Thomas S R, Mohr D, Stocker R
Biochemistry Group, Heart Research Institute, Sydney, New South Wales, Australia.
J Biol Chem. 1994 May 20;269(20):14457-64.
Indoleamine 2,3-dioxygenase (IDO) and nitric oxide synthase are part of the anti-tumor and antimicrobial activities of mononuclear phagocytes induced by interferon-gamma (IFN gamma). As IDO is a heme-containing enzyme and NO, the product of nitric oxide synthase-initiated arginine degradation, is a regulator of heme enzymes, we investigated whether NO is capable of modulating IDO activity in IFN gamma-primed mononuclear phagocytes. Authentic NO gas or the NO-generating compound, diethylamine dinitric oxide adduct, dose-dependently inhibited IDO activity in cell lysates prepared from IFN gamma-primed human peripheral blood mononuclear cells, as assessed by the ascorbate/methylene blue assay for IDO. In contrast, neither nitrite nor nitrate affected IDO activity. Exposure of intact IFN gamma-primed human peripheral blood mononuclear cells or monocyte-derived macrophages to any of the NO-generating compounds, sodium nitroprusside, glyceryl trinitrate, S-nitroso-N-acetylpenicillamine, or diethylamine dinitric oxide adduct, resulted in inhibition of both the consumption of tryptophan from and formation of its metabolite, kynurenine, in the culture medium. The observed inhibition of IDO activity was not due to toxicity of the NO generators and was abrogated by the co-addition of oxyhemoglobin, an antagonist of NO function. Comparable concentrations of nitrite or nitrate did not inhibit IDO activity in intact cells. In contrast to human cells, addition of IFN gamma to murine macrophages, cultured in complete RPMI 1640 medium, readily induced nitric oxide synthase. Others have reported that such treatment does not induce IDO activity in these cells. However, induction of IDO activity was observed in murine macrophages when the synthesis of reactive nitrogen species was inhibited, by using arginine-free medium and/or the nitric oxide synthesis inhibitor, NG-monomethyl-L-arginine. Together, these results demonstrate that both exogenous and endogenous NO inhibit IDO activity and that oxidative arginine and tryptophan metabolism in IFN gamma-primed mononuclear phagocytes are functionally related. Our study thereby provides an insight into how these cells may regulate some of their antimicrobial and anti-tumor activities.
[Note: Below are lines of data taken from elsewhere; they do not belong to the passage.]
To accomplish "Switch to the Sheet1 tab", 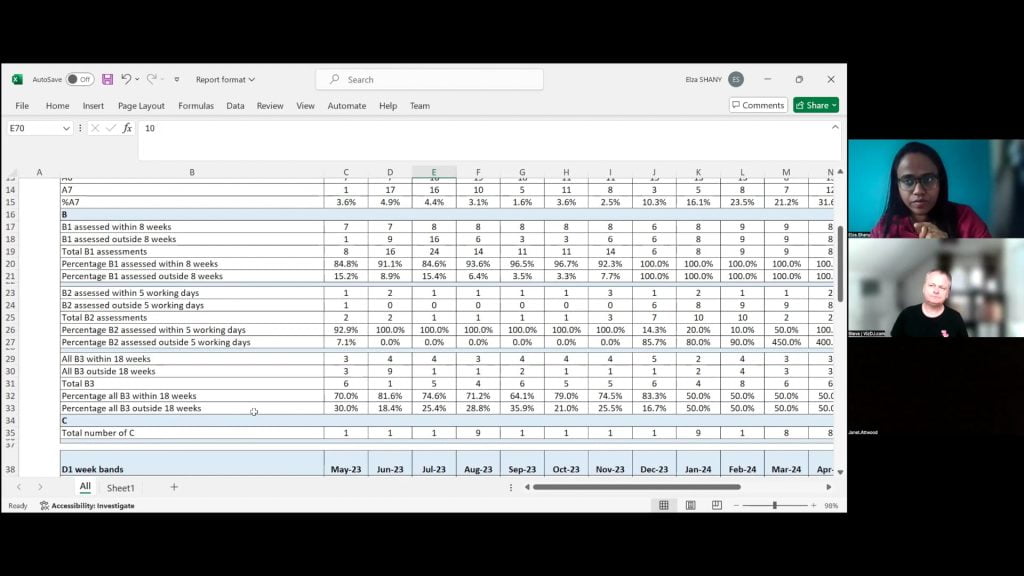I will 121,488.
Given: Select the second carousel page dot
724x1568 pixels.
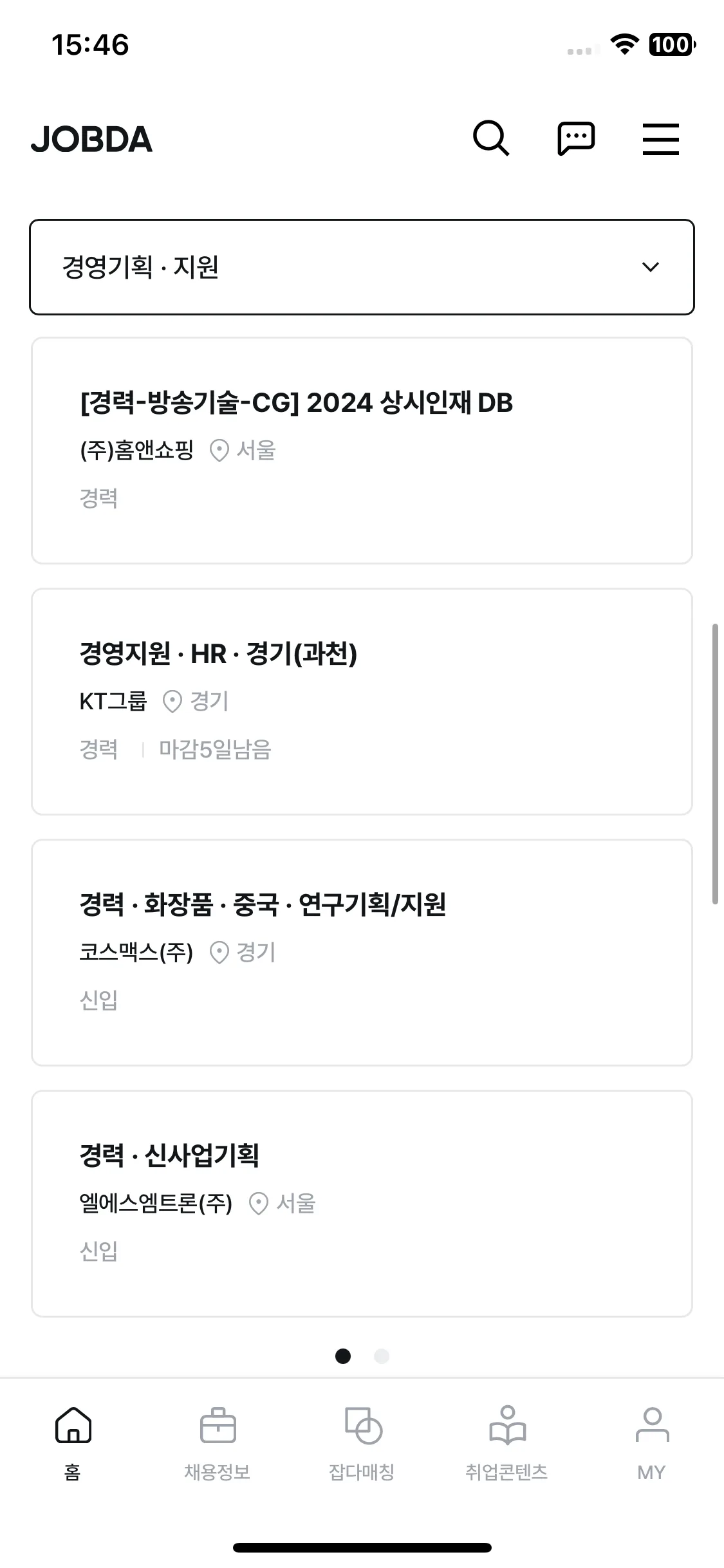Looking at the screenshot, I should (382, 1356).
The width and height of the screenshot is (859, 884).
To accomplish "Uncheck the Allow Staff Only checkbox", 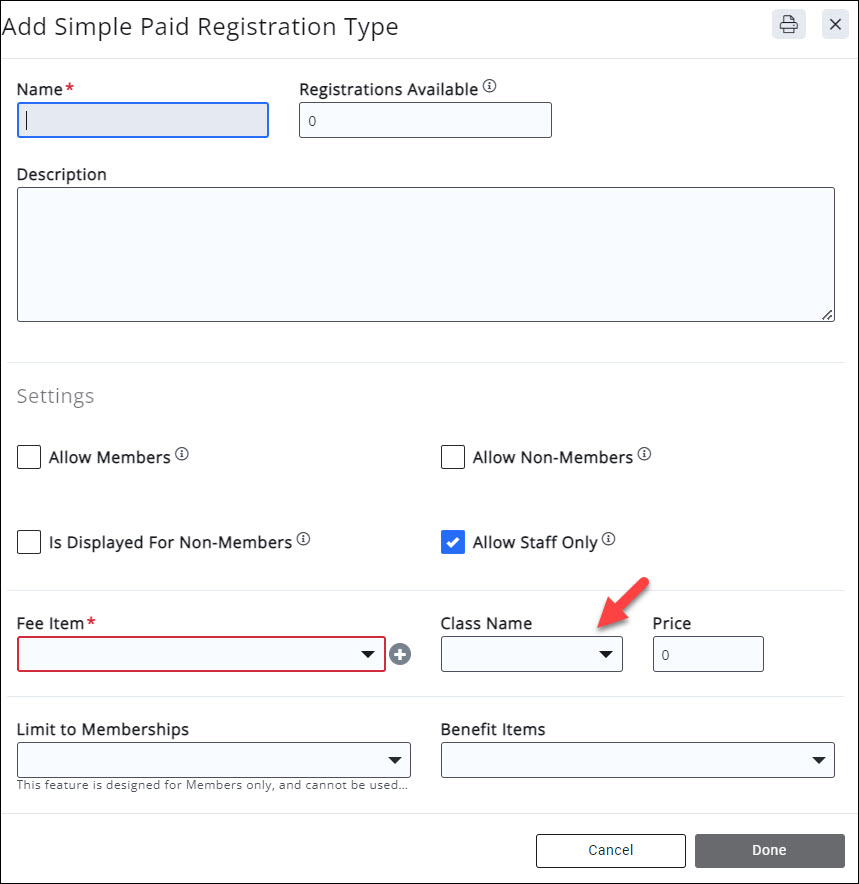I will [x=453, y=542].
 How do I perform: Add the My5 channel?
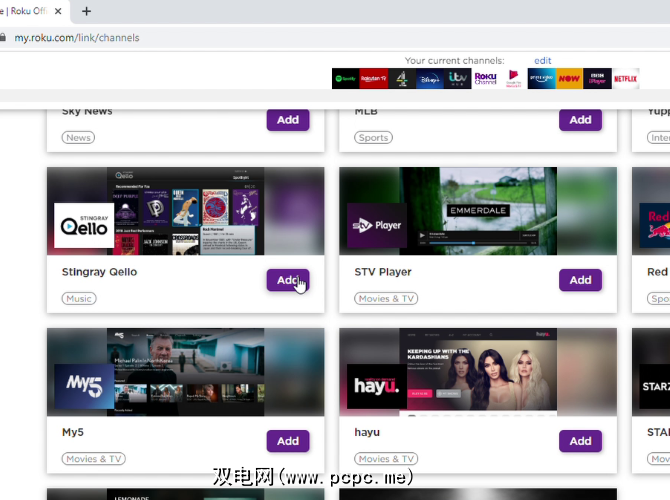288,441
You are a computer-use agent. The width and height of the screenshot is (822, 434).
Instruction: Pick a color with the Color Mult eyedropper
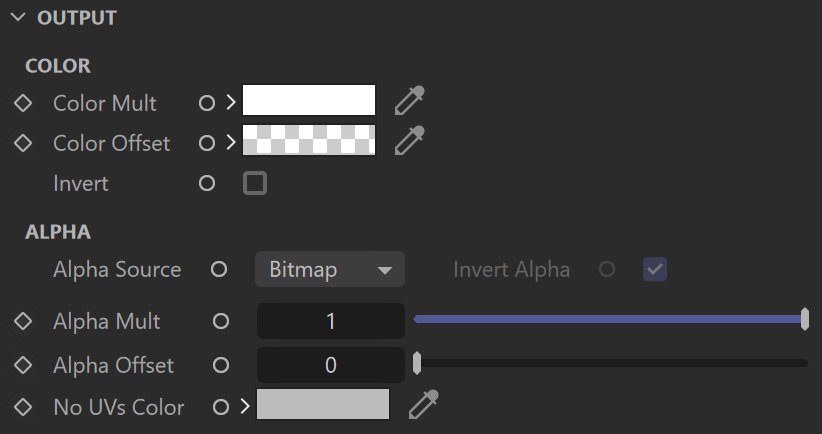[x=409, y=101]
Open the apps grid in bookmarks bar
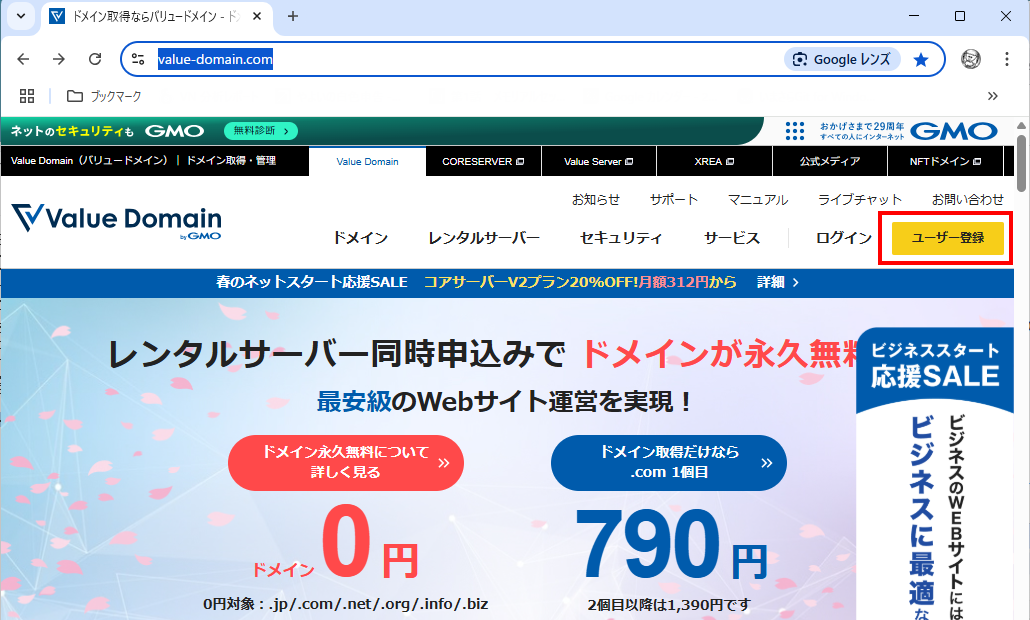The width and height of the screenshot is (1030, 620). coord(27,96)
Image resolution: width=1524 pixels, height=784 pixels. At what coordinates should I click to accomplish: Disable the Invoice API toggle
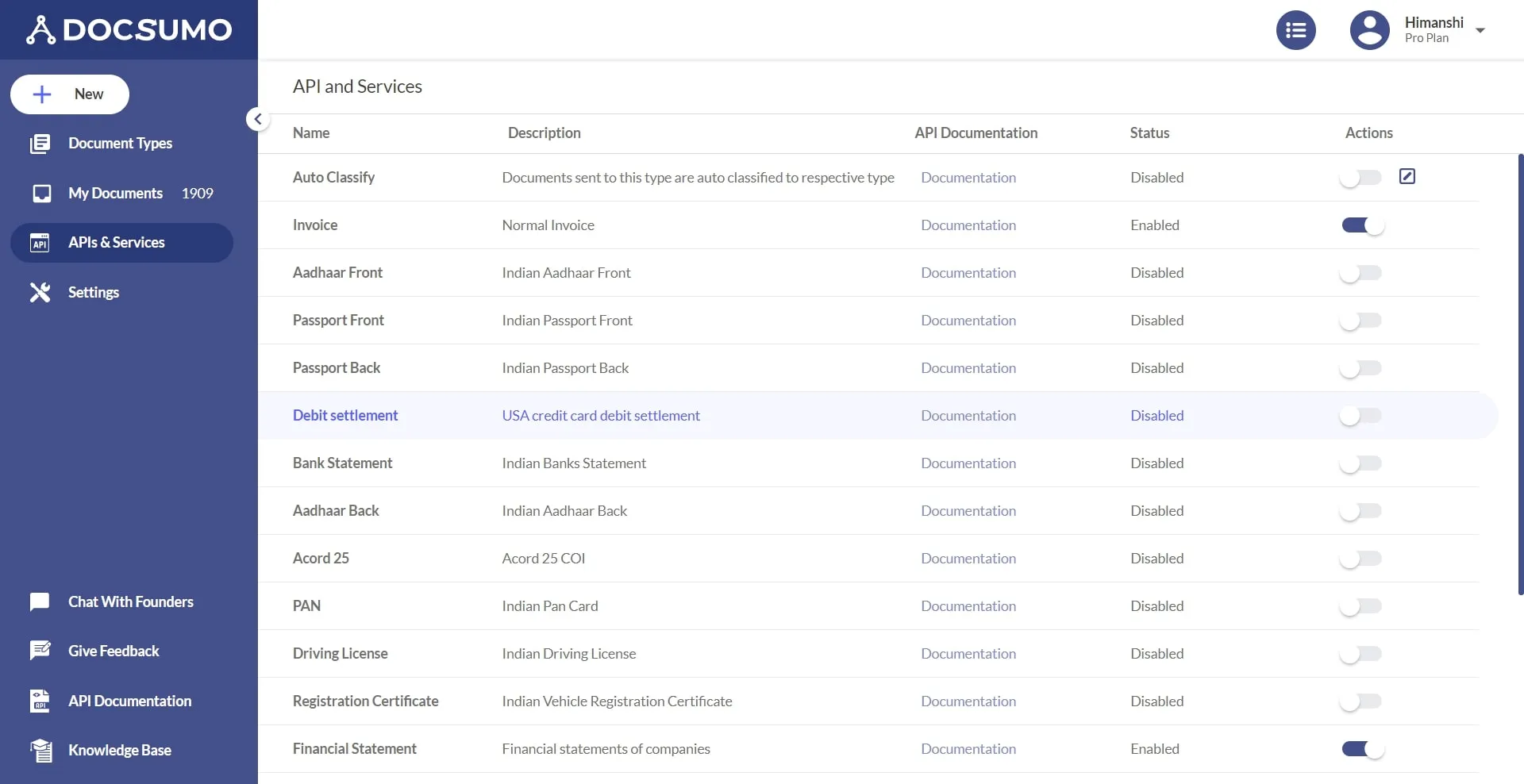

吲哚胺2,3-双加氧酶(IDO)和一氧化氮合酶是干扰素-γ(IFNγ)诱导的单核吞噬细胞抗肿瘤和抗菌活性的一部分。由于IDO是一种含血红素的酶,而一氧化氮合酶启动的精氨酸降解产物NO是血红素酶的调节剂,我们研究了NO是否能够调节IFNγ预处理的单核吞噬细胞中的IDO活性。通过用于IDO的抗坏血酸/亚甲蓝测定法评估,纯NO气体或产生NO的化合物二乙胺二硝基氧化物加合物剂量依赖性地抑制从IFNγ预处理的人外周血单核细胞制备的细胞裂解物中的IDO活性。相反,亚硝酸盐和硝酸盐均不影响IDO活性。将完整的IFNγ预处理的人外周血单核细胞或单核细胞衍生的巨噬细胞暴露于任何产生NO的化合物,硝普钠、三硝酸甘油酯、S-亚硝基-N-乙酰青霉胺或二乙胺二硝基氧化物加合物,导致培养基中色氨酸的消耗及其代谢产物犬尿氨酸的形成均受到抑制。观察到的IDO活性抑制不是由于NO生成剂的毒性,并且通过共同添加血红蛋白(一种NO功能拮抗剂)而消除。相当浓度的亚硝酸盐或硝酸盐在完整细胞中不抑制IDO活性。与人类细胞相反,向在完全RPMI 1640培养基中培养的小鼠巨噬细胞中添加IFNγ很容易诱导一氧化氮合酶。其他人报道这种处理在这些细胞中不会诱导IDO活性。然而,当使用无精氨酸培养基和/或一氧化氮合成抑制剂NG-单甲基-L-精氨酸抑制活性氮物质的合成时,在小鼠巨噬细胞中观察到IDO活性的诱导。总之,这些结果表明外源性和内源性NO均抑制IDO活性,并且IFNγ预处理的单核吞噬细胞中的氧化精氨酸和色氨酸代谢在功能上相关。因此,我们的研究深入了解了这些细胞如何调节其一些抗菌和抗肿瘤活性。